CRISPR will also be eligible for up to $230m in R&D milestones and receive royalties on any future products resulting from this deal.
The partners have been in a strategic research collaboration since 2015, one focused on the use of CRISPR’s CRISPR/Cas9 gene editing technology to discover and develop potential new treatments aimed at the underlying genetic causes of human disease.

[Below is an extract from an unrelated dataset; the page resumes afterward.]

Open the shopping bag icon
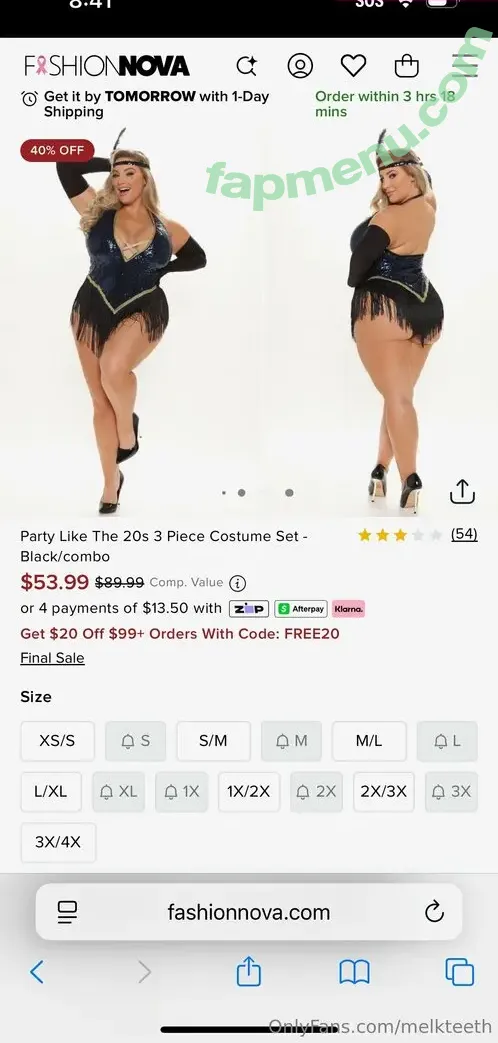Screen dimensions: 498x1043 pyautogui.click(x=406, y=66)
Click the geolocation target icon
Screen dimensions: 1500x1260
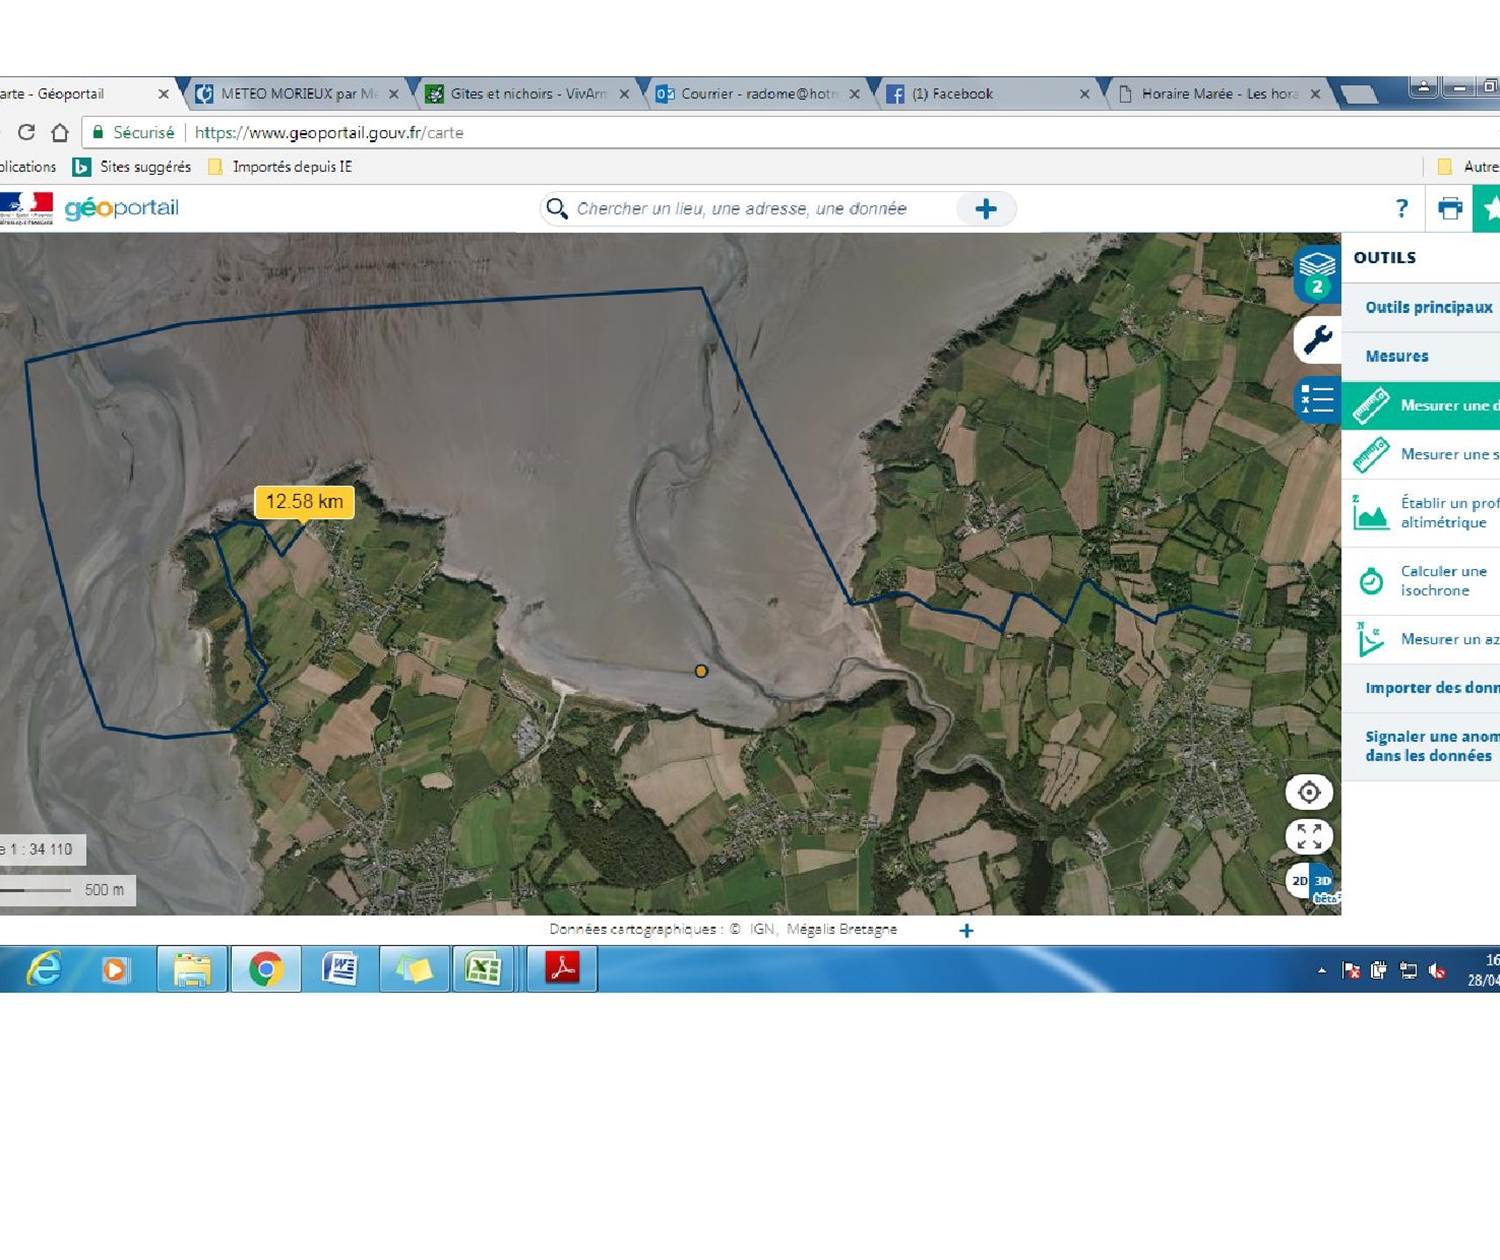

Exa-cel, developed for the treatment of sickle cell disease (SCD) and transfusion-dependent beta thalassemia (TDT), represents the first potential treatment to emerge from that joint research program. The therapy is awaiting regulatory backing in the EU and the US.
Vertex has multiple programs in its T1D portfolio including VX-880 and VX-264, which are in the clinic, as well as its hypoimmune program, which is in preclinical development.
Bastiano Sanna, executive vice president and chief of cell and genetic therapies at Vertex, said CRISPR’s gene editing technolgoy will allow it to further accelerate its goal of generating fully differentiated, insulin-producing hypoimmune islet cells for T1D.
The deal does not give CRISPR any interest in Vertex’s existing clinical-stage diabetes treatments.